My Dad modeled this for me. His best friend Jim (not his real name) was a fellow pastor whose wife Leah (not her real name) was my Mom’s best friend. They were so much like family to us that my sisters and I called them Uncle Jim and Aunt Leah. Even though Dad and Jim pastored in different parts of the country, they stayed connected almost weekly and we would see them at least once a year, if not more. They were the best of friends.

 

Over the course of time and for reasons I am not privy to, Jim and Leah’s marriage collapsed and they divorced. Jim eventually remarried. As you can imagine, this did not go well in the pastoral circles Dad and Jim were a part of.
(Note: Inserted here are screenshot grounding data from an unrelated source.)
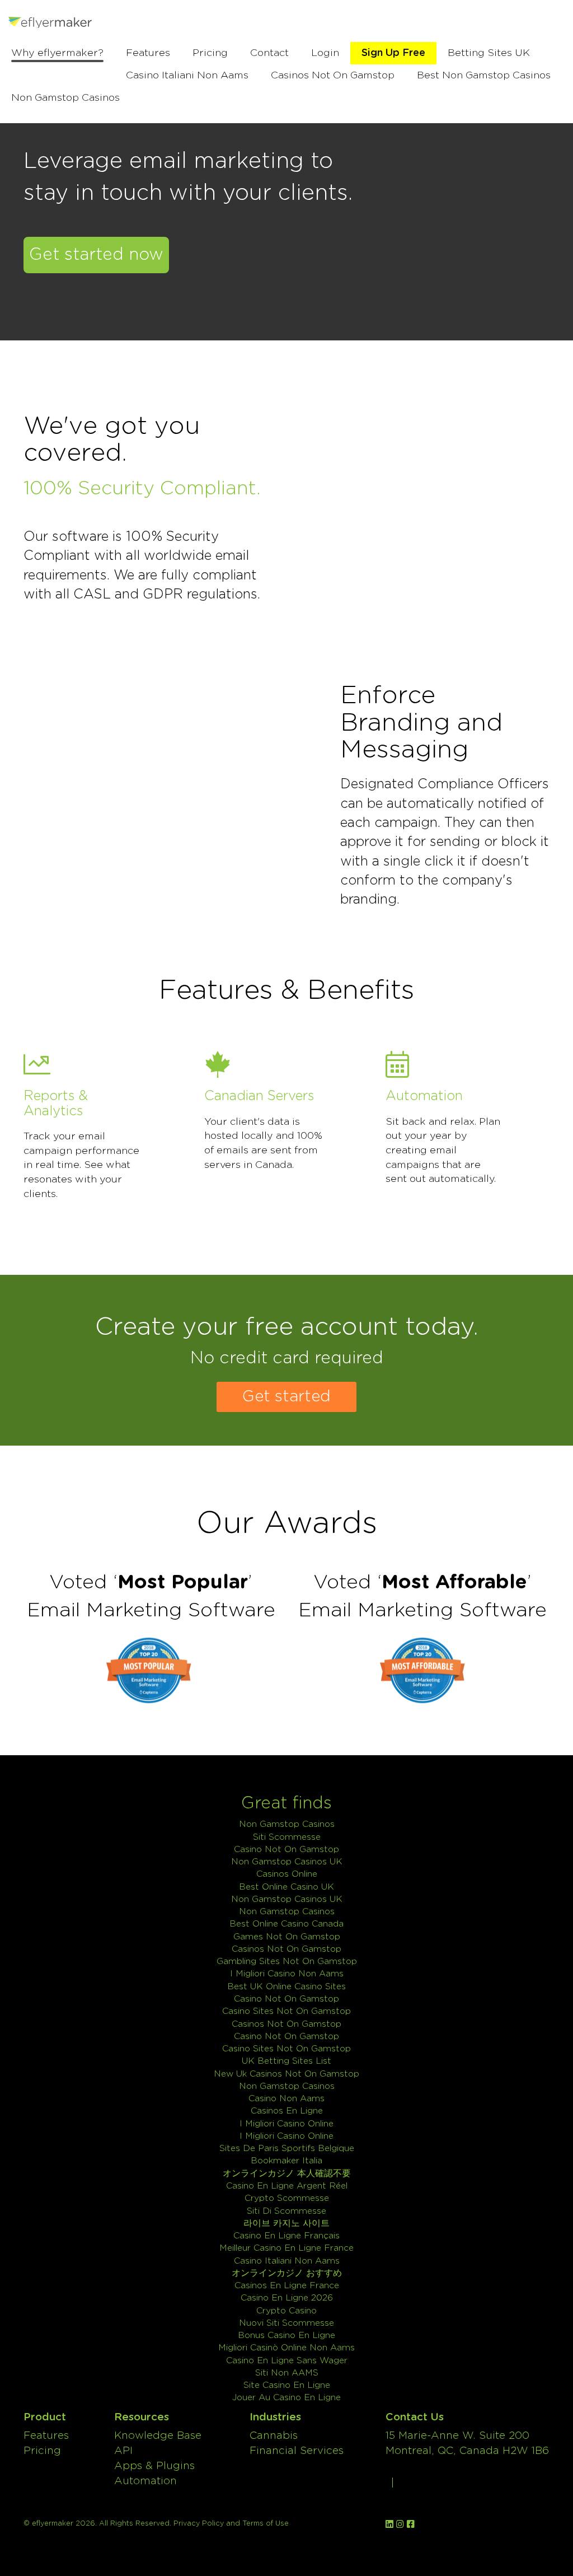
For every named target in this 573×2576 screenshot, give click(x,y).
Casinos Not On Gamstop (332, 76)
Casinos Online (286, 1874)
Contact (269, 53)
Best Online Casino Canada (286, 1924)
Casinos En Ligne (287, 2111)
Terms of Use (265, 2523)
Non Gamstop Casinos (65, 98)
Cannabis (274, 2435)
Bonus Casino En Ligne (286, 2335)
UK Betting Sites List (286, 2061)
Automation (145, 2481)
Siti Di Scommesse (286, 2211)
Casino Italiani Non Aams (187, 76)
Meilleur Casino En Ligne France (286, 2248)
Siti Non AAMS (286, 2373)
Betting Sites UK (489, 53)
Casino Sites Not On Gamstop (286, 2011)
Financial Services (297, 2451)
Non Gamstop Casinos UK (286, 1862)
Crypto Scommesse (287, 2198)
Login (325, 53)
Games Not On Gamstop (286, 1937)
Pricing (210, 53)
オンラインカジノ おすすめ (287, 2273)
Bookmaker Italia (286, 2161)
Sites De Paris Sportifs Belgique (286, 2148)
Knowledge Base (157, 2435)
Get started (286, 1397)
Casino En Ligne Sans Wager (286, 2361)
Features (148, 53)
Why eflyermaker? (57, 53)
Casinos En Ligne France (286, 2286)
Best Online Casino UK (286, 1887)
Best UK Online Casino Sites (286, 1987)
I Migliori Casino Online (286, 2124)
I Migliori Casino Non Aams (287, 1974)
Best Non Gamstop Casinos (484, 76)
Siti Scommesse (287, 1837)
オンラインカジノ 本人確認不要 (287, 2174)
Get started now (96, 254)
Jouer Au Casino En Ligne (286, 2397)
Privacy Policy (198, 2523)
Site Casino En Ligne (286, 2385)
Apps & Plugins (154, 2466)
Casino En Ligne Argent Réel (286, 2186)
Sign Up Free (393, 53)
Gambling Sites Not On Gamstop (287, 1961)
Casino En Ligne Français (286, 2236)
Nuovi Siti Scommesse (286, 2323)
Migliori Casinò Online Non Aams (286, 2348)
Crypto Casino (286, 2311)
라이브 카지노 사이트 (286, 2223)
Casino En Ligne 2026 (287, 2298)
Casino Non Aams (286, 2099)
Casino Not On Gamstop (286, 1849)
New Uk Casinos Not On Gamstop (286, 2074)
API (123, 2451)
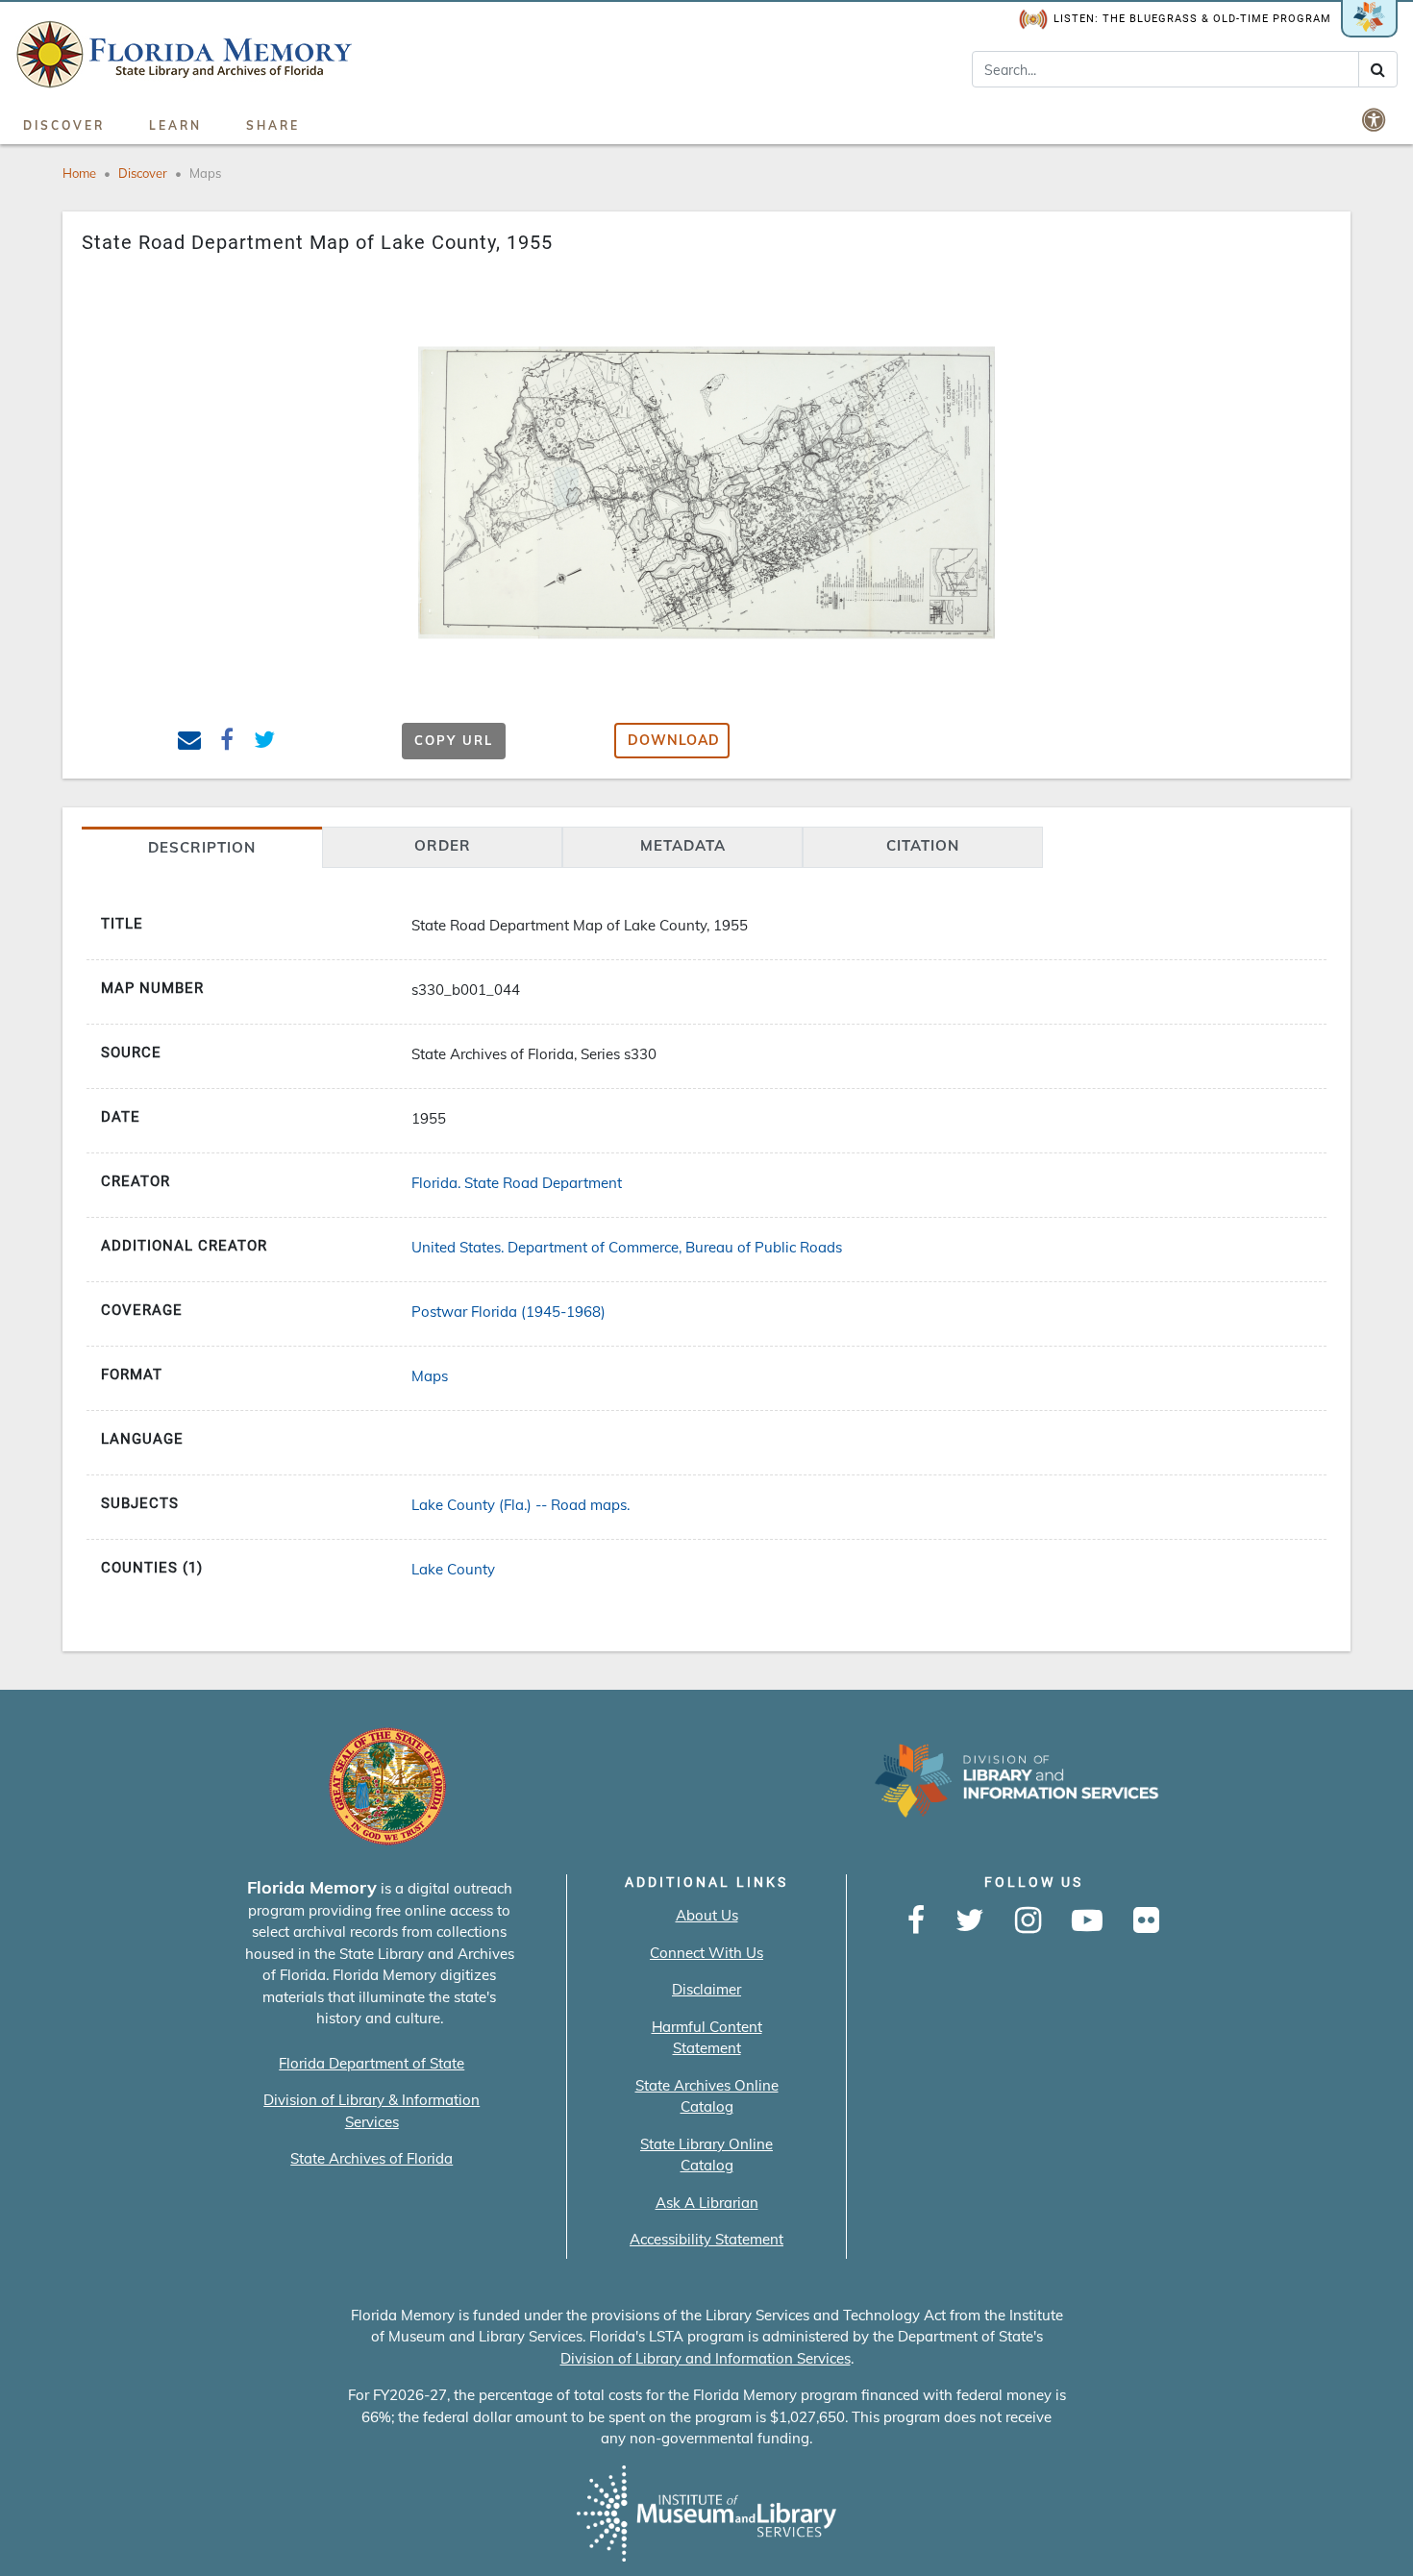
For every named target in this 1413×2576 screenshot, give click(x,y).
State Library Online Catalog (706, 2155)
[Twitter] (970, 1921)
Most of Jim’s friends turned their backs on him and would have nothing to do with him. Which is understandable. God hates divorce and it is especially bad for a pastor and spiritual leader to give up in their wedding vows. God hates sin, but He loves people… and He loves grace

 

Dad never condoned Jim’s failure. He didn’t whitewash it or treat it lightly. I know that there were hard conversations between the two friends. But Dad was determined to bear with his friend, no matter what. He forgave him for what he did to hurt Leah, their son, my mom, our family, and the Church. But Dad never abandoned his friend. He gave Jim the freedom to blow it without losing his friendship. They remained close until Dad’s death and later I was asked to speak at Jim’s funeral.

 

Recently in a sermon at Passion City Church, Grant Patrick said, “Failure is an event, not an identity.” As freeing as that truth is for me when I apply it to myself, it is just as important for me to apply it to those whose failure hurts me and the people I love. Larry Crabb defines a spiritual community as, “a safe place to hit bottom”. God designed the Body of Christ to be a place where people can come in their darkest moments, at the point of their worst failure and say, “I’ve blown it, I’m sunk, I’m ready to give up” and still be accepted and loved. We all need to be celebrated not canceled, even when we mess up royally. We all need the freedom to be wrong and still be loved.

 

This can only happen when we, by the power of “Christ in you the hope of glory,” choose to bear with one another and forgive each other. Because after all, that’s what Jesus does for us.